Trial acquisition cost (TAC) is the average amount of money that a company spends to gain one new free trial user. This is an interesting number because it is a very good indicator of how effective marketing efforts are at convincing consumers to try your service. This is not the same as customer acquisition cost (CAC) which is the average amount of money that a company spends to gain one new paying customer. In other words, it’s a measure of how well marketing efforts target consumers that are willing to buy your service. In simple terms, TAC measures how well you sell your value proposition and CAC measures how well you deliver on it.

The difference between these two numbers is dictated by the conversion rate of trialists into paying customers. This is where the rubber hits the road. CAC gets proportionally larger than TAC as conversion rates get lower. Here’s where this gets interesting if you dig into the data: some campaigns are very low cost from a TAC perspective, but end up being expensive from a CAC perspective (the one that really matters) because they generate below average conversion rates.

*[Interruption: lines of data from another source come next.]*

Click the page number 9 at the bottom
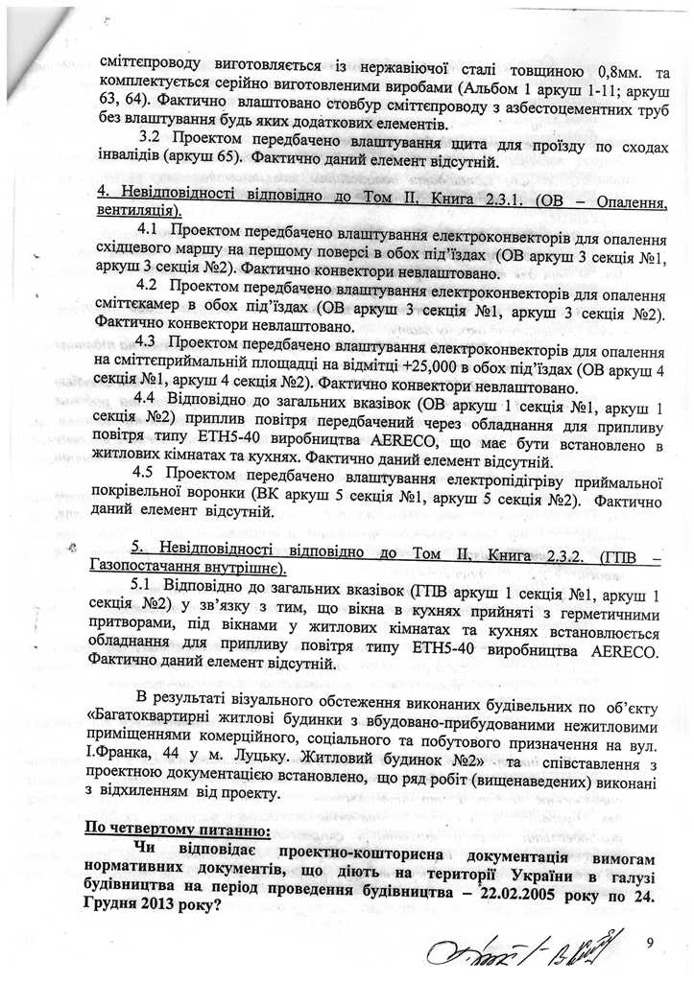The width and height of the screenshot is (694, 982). coord(650,943)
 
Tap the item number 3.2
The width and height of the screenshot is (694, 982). coord(154,142)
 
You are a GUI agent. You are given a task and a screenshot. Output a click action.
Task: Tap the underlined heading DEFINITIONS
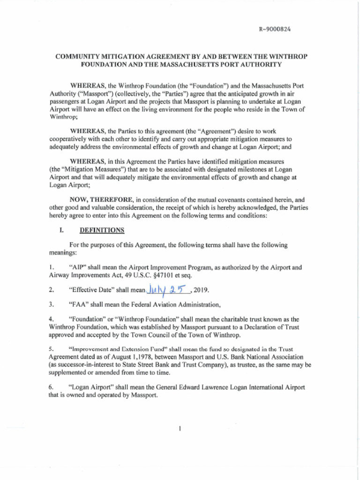click(x=102, y=230)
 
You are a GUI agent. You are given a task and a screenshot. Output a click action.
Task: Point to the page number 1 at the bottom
click(x=180, y=429)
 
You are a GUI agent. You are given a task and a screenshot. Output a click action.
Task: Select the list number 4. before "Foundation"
click(x=52, y=319)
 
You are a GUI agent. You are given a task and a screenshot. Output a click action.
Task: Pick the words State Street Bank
click(x=139, y=364)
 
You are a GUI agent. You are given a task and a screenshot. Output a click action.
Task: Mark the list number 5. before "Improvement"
click(x=52, y=349)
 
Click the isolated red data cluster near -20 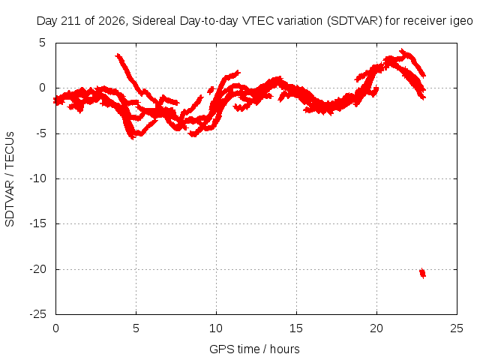[x=422, y=273]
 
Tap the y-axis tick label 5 [x=42, y=43]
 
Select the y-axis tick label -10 [x=38, y=178]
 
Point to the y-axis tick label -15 [x=38, y=224]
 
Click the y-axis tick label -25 [x=38, y=314]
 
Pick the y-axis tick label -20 [x=38, y=269]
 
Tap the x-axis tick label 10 [x=216, y=328]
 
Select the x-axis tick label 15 [x=296, y=328]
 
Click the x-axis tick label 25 [x=457, y=328]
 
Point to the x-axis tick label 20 [x=376, y=328]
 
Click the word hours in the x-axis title [x=285, y=349]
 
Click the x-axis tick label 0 [x=56, y=328]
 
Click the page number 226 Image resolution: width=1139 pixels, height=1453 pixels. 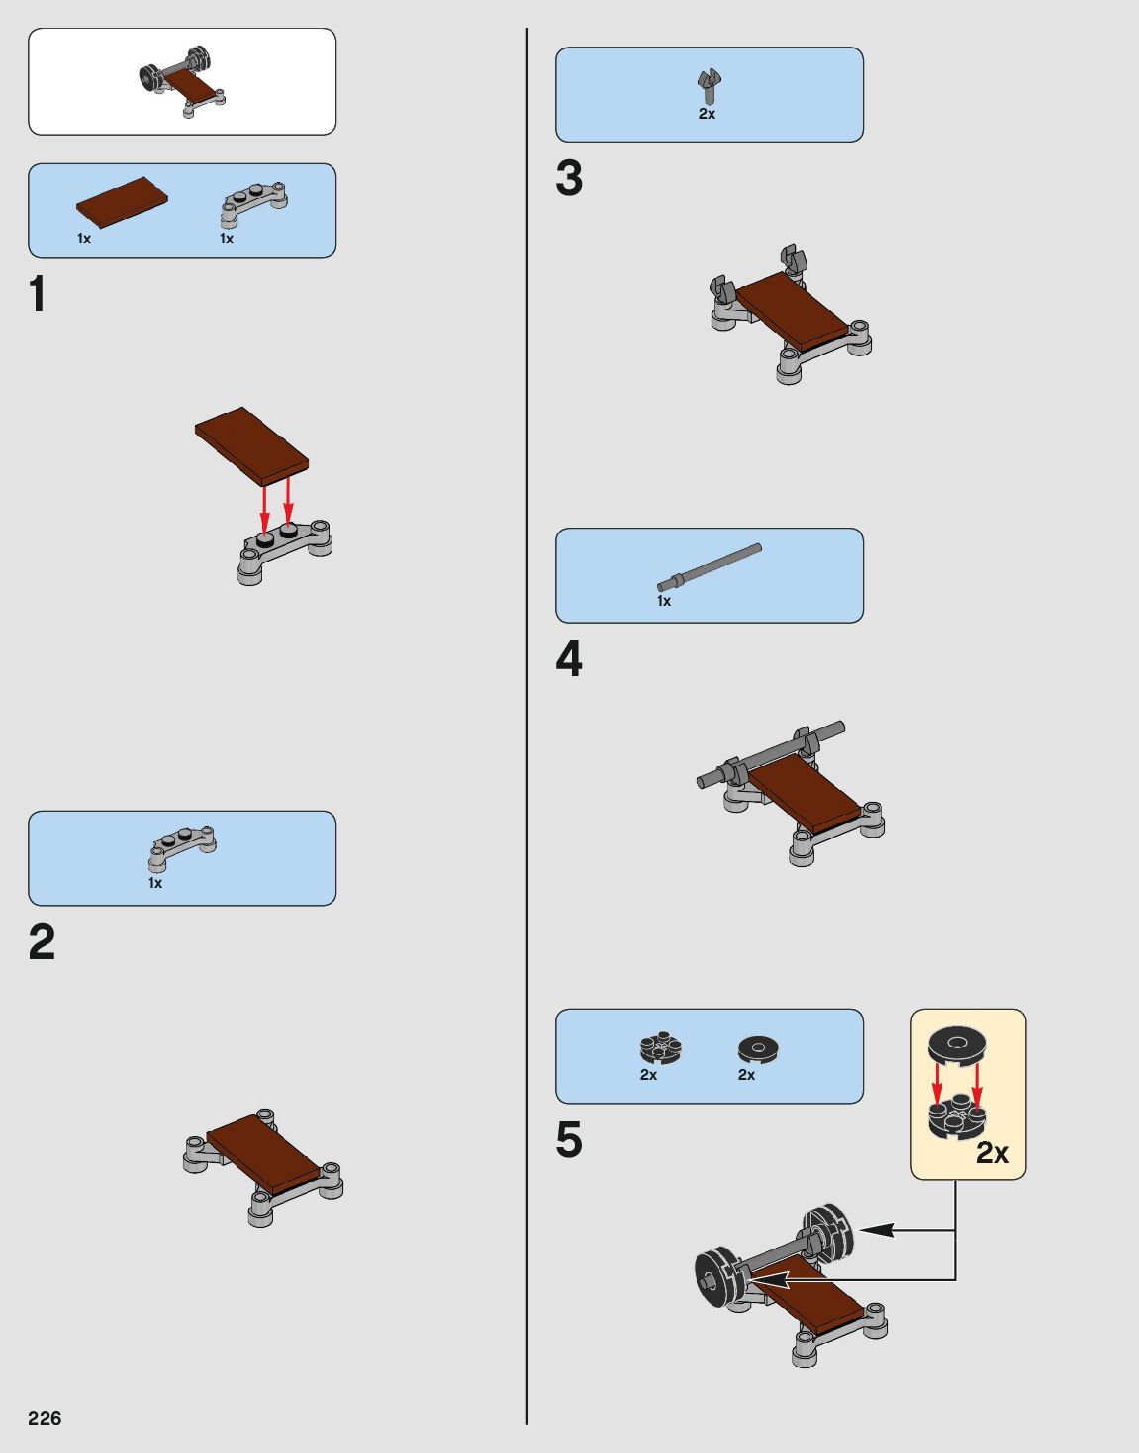tap(45, 1418)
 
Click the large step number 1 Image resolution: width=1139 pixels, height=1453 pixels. tap(38, 294)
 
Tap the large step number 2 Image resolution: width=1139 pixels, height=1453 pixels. tap(42, 942)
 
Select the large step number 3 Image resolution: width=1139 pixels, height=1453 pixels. tap(569, 179)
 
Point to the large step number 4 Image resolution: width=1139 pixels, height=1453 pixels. tap(569, 660)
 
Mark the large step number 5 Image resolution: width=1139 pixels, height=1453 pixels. tap(569, 1140)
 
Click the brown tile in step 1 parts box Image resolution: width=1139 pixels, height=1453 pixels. tap(122, 203)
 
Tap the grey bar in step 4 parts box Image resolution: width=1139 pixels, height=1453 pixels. tap(710, 567)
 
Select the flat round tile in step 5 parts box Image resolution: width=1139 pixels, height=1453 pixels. tap(758, 1049)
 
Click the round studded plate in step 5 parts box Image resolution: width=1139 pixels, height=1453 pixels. tap(661, 1048)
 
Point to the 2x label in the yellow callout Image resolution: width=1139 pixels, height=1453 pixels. tap(992, 1153)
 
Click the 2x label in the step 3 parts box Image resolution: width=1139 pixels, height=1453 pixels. tap(707, 115)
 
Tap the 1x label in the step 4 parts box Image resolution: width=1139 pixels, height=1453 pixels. tap(664, 601)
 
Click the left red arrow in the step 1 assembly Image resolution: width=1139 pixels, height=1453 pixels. tap(264, 511)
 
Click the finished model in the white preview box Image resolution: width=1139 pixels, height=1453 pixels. tap(182, 80)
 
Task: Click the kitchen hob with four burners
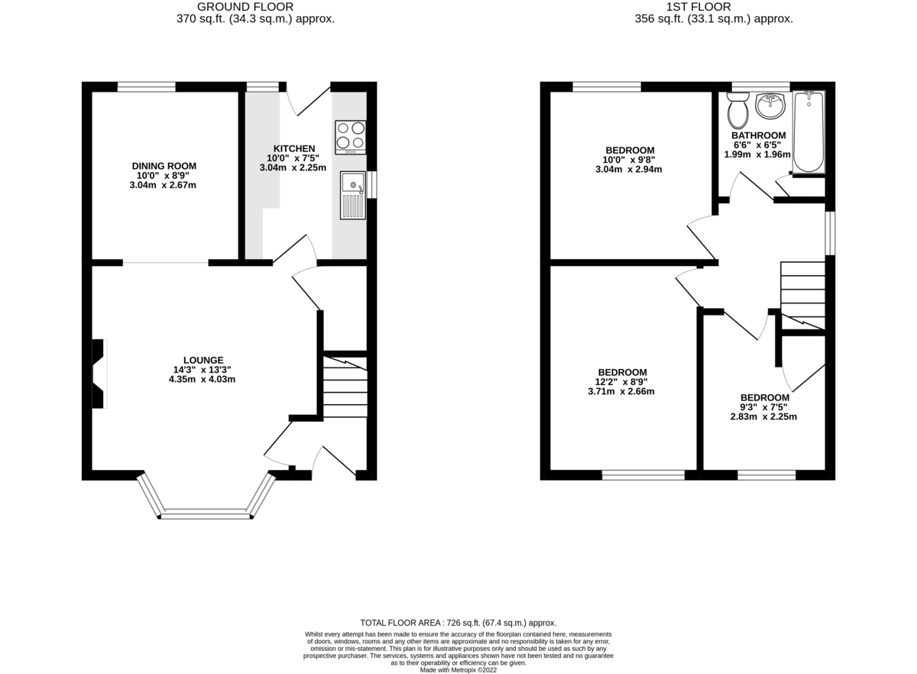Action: pos(350,137)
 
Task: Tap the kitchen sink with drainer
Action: pos(353,195)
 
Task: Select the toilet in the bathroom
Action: pos(738,112)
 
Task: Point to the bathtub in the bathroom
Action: pos(808,132)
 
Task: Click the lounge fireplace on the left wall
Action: pos(99,374)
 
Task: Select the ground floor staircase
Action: pos(344,386)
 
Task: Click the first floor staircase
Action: pos(802,295)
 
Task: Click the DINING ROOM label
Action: pos(164,166)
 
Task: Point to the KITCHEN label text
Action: pos(294,148)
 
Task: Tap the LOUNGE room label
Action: pos(203,360)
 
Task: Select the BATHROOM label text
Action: pos(758,135)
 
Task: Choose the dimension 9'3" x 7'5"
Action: pos(764,407)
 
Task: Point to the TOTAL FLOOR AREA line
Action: pos(458,623)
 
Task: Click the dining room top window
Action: pos(146,86)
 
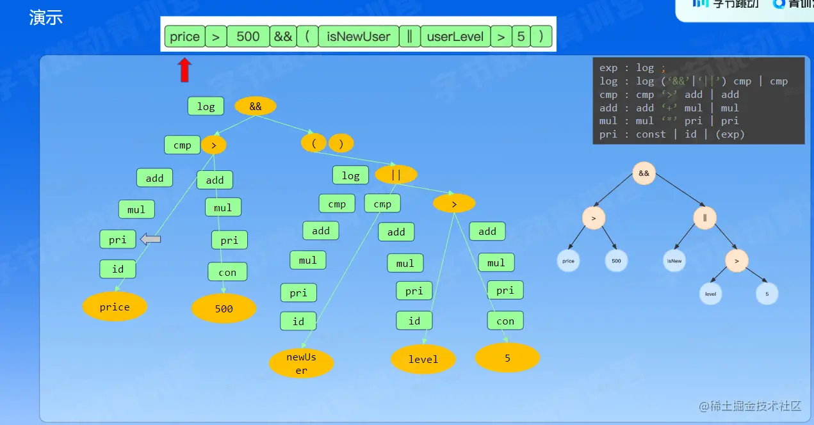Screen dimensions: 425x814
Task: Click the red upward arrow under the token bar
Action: tap(184, 70)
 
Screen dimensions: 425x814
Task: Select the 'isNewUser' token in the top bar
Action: tap(358, 36)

We often see campaigns that focus on one piece of content highlight this delta between TAC and CAC. Customers are attracted by the alluring content, watch it, but don’t find anything else of interest, and leave before converting. With no intervention, this can end up being more expensive than expected. In the Wicket Scorecard, there’s an easy way to look at this:

Trial Drivers by Series chart

Fig. 1 – The Trial Drivers Wicket can be pivoted to see which genres, franchises, series, seasons, and titles are the first items people watch when signing up for a trial to your service.

What can you do to keep TAC as close to CAC as possible, or in other words increase your conversion rate, while still hitting your customer acquisition goals?

The three numbers to pay attention to, are:

  1. TAC: how much is it costing you to fill your funnel?
  2. Volume of new trials: is your funnel big enough to meet your goals?

    You can see the combination of these numbers here:

    trial acquisition cost chart

    Fig. 2 – Trial Acquisition Cost Over Time is a quick way to see if your costs are trending where you expect them to be.

  3. Conversion %: Are you keeping CAC close to TAC and meeting your subscriber goals?

    You can look at Conversion and CAC together here:

    Free trial conv. % and CAC charts

    Fig. 3 – Free Trial Conversion Percent and Customer Acquisition Cost (CAC) KPIs

There are a few ways to intervene if the numbers aren’t adding up:

  1. Promote content with high entertainment value & highest correlation to conversion. These are easy things to see in the Wicket Scorecard, and easy to act on.
  2. Use look-alike campaigns to find the best target customers. By leveraging our Customer Happiness Index (CHI) scoring system, you can fill the top of your funnel with potential customers that are close approximations to your best customers. This, coupled with good content as a hook, is a very effective way to attract the right customers and improve both your conversion rate and lifetime value.
  3. Percent stalled trialists chart

    Fig. 4 – Percent Stalled Trialists KPI

    Connect trial users to relevant content early and often to help cement the value proposition. You can easily see who is stalled out in their trial…(Fig. 4)

…and intervene with good content suggestions to help them re-engage, and see more value in the service.